#### Brief a:
Put the rows below into a JSON list of strings, one string per line and no blank lines, starting at the line containing "Click the Edit" and ending at the line containing "tap(702, 429)".

#### Page:

◆ ◆ ◆

It's a chain of filters. Every time a number makes it through the entire chain it's prime, and you add a new filter for that prime.

this looks at each number and sees if it is a multiple. breadth vs depth
perhaps my understanding of the sieve is flawed.

@Sukotto Breadth vs depth does not justify calling it "another algorithm" in some contexts.

9:32 PM
I'm not seeing where there is a choice of breadth v. depth.
It's a linear linked list. There's only one way to traverse it.

fair enough.

i suppose you could traverse it from either end.
but the end they are traversing it from is better: you get rid of all the even numbers without recursing more than once. All the mults of 3 you get rid of on the next recursion, all the mults of 5 on the following, etc.

hm. array-based sieve you could. Not sure how you'd do that with the linked list

At some point, you are switching from algorithmic to implementation concerns.

Algorithmic idea: check all potential (prime) factors explicitly.

Algorithmic detail: iterate from 1 to N. Store all primes you find and iterate for every i over all primes found until now and check whether any divides i.

Implementation: Use lists/array/... and mod/... and so on.

traverse it the other direction? every iteration of filter.isPrime(i) returns a filter, either the same one you put in or a new one. Then you chain them together where the newest points to the one just older. But the way they do it (the right way) the oldest points to something a little newer (and thus a larger prime).
What @Raphael said. Linked lists, arrays, forward, backward, it's pretty much the same algorithm (perhaps with some small constant multiples different in runtime.)

9:39 PM
Ok, so it's just a different implementation of the classic sieve. I thought it might be different thus attributable to some other person.

The greek geometers are so awe inspiring that they don't need to share attribution. :-D
2

@Sukotto I actually think it's different from the sieve -- worse, in fact. The sieve touches every number once, assuming you start by "writing" them all in a linked list. The algorithm you link touches every number multiple times.
It truly is the "naive" algorithm which certainly does not require attribution (imho) no matter how convoluted the implementation.

oh yeah, it's clearly worse. :)

9:56 PM
@Raphael I'm not seeing how the sieve only touches each number once. If it's a linked list you need to iterate through the entire remaining list of not-known-to-be-composites and strike out the composites divisible by p. 77, for example, needs to be visited as you traverse the 3s and 5s and then doesn't get struck out until you traverse for the 7s.

◆ ◆ ◆

#### Extracted records:
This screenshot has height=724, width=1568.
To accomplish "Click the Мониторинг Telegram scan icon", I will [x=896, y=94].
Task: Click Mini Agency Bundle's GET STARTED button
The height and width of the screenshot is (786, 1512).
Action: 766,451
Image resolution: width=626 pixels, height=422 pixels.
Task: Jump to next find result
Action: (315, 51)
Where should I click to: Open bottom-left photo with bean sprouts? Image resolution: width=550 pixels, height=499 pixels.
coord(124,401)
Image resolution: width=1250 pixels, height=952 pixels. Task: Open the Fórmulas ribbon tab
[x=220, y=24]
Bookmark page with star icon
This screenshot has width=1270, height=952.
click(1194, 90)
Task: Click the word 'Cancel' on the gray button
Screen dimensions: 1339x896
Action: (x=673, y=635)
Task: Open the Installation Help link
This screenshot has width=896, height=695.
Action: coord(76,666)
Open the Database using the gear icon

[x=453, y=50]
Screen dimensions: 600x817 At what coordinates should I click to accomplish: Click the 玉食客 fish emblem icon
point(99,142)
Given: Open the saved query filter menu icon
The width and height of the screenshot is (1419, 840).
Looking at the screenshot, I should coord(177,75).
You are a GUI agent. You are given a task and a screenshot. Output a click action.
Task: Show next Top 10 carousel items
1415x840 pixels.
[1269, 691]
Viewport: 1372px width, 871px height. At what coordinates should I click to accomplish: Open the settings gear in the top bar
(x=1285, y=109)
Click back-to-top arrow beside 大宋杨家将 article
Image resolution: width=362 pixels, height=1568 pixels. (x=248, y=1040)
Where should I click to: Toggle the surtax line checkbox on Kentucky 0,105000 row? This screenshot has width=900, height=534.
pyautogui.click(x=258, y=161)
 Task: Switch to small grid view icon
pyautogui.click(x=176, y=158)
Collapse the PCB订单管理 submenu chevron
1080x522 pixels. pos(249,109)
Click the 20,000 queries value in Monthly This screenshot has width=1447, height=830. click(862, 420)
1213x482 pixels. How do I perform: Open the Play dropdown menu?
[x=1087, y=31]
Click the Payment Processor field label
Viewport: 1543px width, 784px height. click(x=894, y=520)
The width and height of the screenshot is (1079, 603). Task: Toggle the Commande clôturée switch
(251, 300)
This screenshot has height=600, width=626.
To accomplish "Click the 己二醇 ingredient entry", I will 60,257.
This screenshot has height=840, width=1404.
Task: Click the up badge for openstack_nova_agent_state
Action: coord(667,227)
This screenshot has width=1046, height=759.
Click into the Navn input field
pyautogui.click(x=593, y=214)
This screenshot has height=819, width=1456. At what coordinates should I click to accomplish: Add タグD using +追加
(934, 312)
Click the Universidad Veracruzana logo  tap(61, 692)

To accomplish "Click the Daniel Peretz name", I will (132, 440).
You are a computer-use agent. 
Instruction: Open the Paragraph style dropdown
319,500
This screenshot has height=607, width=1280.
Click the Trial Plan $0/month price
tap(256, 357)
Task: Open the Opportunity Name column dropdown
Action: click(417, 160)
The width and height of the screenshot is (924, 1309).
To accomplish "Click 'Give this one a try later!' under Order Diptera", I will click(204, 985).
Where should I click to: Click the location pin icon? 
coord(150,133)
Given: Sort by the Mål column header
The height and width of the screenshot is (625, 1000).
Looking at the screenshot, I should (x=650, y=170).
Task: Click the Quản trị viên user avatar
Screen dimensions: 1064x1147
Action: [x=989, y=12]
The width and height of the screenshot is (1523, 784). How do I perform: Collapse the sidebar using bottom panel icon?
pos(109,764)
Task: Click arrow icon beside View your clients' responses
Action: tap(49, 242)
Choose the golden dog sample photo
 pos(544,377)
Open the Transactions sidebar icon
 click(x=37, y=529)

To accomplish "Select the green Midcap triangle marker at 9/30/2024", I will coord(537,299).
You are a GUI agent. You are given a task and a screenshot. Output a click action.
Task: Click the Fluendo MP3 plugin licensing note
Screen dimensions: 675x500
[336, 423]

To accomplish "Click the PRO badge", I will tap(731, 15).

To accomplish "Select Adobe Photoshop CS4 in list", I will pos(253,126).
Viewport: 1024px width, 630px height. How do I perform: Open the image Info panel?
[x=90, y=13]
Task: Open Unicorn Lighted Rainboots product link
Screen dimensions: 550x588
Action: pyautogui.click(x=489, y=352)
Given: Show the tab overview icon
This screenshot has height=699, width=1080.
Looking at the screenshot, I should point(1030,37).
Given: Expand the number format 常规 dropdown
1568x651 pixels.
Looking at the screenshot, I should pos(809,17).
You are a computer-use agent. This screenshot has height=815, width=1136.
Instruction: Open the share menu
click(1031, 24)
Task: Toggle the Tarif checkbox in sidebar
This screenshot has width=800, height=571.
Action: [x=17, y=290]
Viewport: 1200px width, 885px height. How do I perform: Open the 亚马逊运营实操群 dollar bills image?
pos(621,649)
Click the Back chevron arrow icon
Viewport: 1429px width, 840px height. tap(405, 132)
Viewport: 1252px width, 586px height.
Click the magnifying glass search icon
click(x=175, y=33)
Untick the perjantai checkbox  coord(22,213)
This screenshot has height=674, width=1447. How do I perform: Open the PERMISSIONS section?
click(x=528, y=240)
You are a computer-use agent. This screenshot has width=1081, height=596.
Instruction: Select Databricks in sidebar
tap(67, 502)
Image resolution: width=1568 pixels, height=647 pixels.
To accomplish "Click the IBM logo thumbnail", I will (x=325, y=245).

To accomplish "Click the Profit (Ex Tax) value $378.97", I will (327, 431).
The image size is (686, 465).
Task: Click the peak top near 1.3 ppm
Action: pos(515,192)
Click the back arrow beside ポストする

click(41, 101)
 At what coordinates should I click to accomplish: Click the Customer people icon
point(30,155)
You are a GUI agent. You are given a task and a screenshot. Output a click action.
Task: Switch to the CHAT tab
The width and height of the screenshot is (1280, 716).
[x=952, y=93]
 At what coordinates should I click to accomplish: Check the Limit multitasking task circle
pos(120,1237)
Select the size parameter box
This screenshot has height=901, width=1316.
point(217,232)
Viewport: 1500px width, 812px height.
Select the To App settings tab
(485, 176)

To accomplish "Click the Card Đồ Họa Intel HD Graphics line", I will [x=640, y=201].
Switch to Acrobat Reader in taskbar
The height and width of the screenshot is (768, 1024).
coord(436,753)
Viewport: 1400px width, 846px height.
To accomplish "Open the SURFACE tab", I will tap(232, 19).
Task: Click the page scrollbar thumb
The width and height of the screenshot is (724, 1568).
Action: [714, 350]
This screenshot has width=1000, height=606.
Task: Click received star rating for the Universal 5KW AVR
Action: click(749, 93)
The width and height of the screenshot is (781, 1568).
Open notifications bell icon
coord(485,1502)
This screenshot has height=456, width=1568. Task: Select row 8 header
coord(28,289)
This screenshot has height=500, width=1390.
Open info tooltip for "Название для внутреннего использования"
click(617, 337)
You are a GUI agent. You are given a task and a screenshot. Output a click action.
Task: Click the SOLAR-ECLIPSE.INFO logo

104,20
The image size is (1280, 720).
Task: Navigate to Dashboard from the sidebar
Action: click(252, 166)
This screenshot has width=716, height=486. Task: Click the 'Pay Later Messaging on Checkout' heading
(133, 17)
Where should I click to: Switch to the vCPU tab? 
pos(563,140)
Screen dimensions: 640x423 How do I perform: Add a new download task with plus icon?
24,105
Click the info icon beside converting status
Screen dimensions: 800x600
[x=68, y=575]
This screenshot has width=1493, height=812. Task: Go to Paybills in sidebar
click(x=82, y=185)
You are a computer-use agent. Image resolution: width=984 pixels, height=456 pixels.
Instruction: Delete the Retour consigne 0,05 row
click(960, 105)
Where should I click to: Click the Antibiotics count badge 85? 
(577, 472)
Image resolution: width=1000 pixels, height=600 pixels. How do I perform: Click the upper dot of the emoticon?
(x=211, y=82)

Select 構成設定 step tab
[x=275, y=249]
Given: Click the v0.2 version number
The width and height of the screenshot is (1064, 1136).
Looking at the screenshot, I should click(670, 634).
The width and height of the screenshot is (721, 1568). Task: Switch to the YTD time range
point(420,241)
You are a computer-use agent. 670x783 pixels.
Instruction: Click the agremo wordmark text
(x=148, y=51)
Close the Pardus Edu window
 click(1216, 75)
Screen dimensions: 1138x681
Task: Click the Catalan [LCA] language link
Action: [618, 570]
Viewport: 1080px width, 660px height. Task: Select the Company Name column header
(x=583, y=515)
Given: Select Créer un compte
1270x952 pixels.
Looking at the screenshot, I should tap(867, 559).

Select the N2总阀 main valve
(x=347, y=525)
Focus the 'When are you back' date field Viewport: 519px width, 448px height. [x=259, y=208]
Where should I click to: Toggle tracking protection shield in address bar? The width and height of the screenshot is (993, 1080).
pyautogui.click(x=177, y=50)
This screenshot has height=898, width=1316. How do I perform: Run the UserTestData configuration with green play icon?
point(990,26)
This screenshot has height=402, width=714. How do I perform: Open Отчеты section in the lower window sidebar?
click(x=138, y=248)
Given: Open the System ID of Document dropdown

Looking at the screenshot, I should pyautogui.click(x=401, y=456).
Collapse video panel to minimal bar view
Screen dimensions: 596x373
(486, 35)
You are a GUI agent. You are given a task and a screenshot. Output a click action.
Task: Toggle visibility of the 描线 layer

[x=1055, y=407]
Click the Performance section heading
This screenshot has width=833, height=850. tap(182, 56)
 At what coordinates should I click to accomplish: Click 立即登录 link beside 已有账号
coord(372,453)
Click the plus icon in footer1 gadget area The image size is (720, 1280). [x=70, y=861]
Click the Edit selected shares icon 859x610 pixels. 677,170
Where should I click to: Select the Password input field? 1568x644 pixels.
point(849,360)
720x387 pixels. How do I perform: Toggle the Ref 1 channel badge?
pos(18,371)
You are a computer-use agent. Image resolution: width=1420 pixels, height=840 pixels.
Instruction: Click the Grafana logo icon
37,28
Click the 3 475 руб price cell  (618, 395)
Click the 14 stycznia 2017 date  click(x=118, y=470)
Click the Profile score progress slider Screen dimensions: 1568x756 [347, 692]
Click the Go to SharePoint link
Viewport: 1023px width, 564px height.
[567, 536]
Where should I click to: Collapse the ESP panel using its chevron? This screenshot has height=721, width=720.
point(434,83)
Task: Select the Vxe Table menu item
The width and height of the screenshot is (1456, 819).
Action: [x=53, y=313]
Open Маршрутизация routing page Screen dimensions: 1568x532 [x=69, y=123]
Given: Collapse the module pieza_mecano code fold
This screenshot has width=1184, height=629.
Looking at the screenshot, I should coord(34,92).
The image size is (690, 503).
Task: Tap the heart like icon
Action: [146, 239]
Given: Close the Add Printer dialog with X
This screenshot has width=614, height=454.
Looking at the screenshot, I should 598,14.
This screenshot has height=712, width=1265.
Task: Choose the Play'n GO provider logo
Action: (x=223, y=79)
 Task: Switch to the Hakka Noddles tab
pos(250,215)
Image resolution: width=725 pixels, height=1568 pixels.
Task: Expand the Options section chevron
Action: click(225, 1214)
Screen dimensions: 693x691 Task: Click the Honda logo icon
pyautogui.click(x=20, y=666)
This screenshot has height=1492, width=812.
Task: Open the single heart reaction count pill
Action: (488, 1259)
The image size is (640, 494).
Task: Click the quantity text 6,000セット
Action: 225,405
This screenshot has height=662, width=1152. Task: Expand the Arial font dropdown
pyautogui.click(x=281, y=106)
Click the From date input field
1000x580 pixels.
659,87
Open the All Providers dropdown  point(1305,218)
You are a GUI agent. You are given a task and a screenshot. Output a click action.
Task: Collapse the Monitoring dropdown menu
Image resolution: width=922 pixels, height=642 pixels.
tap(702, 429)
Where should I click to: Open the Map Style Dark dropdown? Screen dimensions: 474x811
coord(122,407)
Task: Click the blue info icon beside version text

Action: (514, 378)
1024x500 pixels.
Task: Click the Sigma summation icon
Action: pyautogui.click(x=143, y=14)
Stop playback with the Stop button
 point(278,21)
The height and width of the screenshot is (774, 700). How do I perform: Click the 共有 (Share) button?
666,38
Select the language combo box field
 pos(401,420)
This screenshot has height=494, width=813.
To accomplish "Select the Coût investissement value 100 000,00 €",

◆ ◆ ◆

#### Brief b:
In two sentences, summarize the chat thread about the prime filter chain.

#### Task result a:
[
  "Click the Edit selected shares icon 859x610 pixels. 677,170",
  "Where should I click to: Select the Password input field? 1568x644 pixels.",
  "point(849,360)",
  "720x387 pixels. How do I perform: Toggle the Ref 1 channel badge?",
  "pos(18,371)",
  "You are a computer-use agent. Image resolution: width=1420 pixels, height=840 pixels.",
  "Instruction: Click the Grafana logo icon",
  "37,28",
  "Click the 3 475 руб price cell  (618, 395)",
  "Click the 14 stycznia 2017 date  click(x=118, y=470)",
  "Click the Profile score progress slider Screen dimensions: 1568x756 [347, 692]",
  "Click the Go to SharePoint link",
  "Viewport: 1023px width, 564px height.",
  "[567, 536]",
  "Where should I click to: Collapse the ESP panel using its chevron? This screenshot has height=721, width=720.",
  "point(434,83)",
  "Task: Select the Vxe Table menu item",
  "The width and height of the screenshot is (1456, 819).",
  "Action: [x=53, y=313]",
  "Open Маршрутизация routing page Screen dimensions: 1568x532 [x=69, y=123]",
  "Given: Collapse the module pieza_mecano code fold",
  "This screenshot has width=1184, height=629.",
  "Looking at the screenshot, I should coord(34,92).",
  "The image size is (690, 503).",
  "Task: Tap the heart like icon",
  "Action: [146, 239]",
  "Given: Close the Add Printer dialog with X",
  "This screenshot has width=614, height=454.",
  "Looking at the screenshot, I should 598,14.",
  "This screenshot has height=712, width=1265.",
  "Task: Choose the Play'n GO provider logo",
  "Action: (x=223, y=79)",
  " Task: Switch to the Hakka Noddles tab",
  "pos(250,215)",
  "Image resolution: width=725 pixels, height=1568 pixels.",
  "Task: Expand the Options section chevron",
  "Action: click(225, 1214)",
  "Screen dimensions: 693x691 Task: Click the Honda logo icon",
  "pyautogui.click(x=20, y=666)",
  "This screenshot has height=1492, width=812.",
  "Task: Open the single heart reaction count pill",
  "Action: (488, 1259)",
  "The image size is (640, 494).",
  "Task: Click the quantity text 6,000セット",
  "Action: 225,405",
  "This screenshot has height=662, width=1152. Task: Expand the Arial font dropdown",
  "pyautogui.click(x=281, y=106)",
  "Click the From date input field",
  "1000x580 pixels.",
  "659,87",
  "Open the All Providers dropdown  point(1305,218)",
  "You are a GUI agent. You are given a task and a screenshot. Output a click action.",
  "Task: Collapse the Monitoring dropdown menu",
  "Image resolution: width=922 pixels, height=642 pixels.",
  "tap(702, 429)"
]

#### Task result b:
The thread discusses a chain of filters in which any number that passes every filter is prime and gets its own new filter, and asks whether this counts as an algorithm distinct from the classic sieve. Participants conclude it is essentially the naive approach of checking every possible prime factor, with lists, arrays, or traversal direction being implementation details, though one argues it is worse than the sieve because it touches numbers many times, and another questions whether a linked-list sieve really touches each number only once.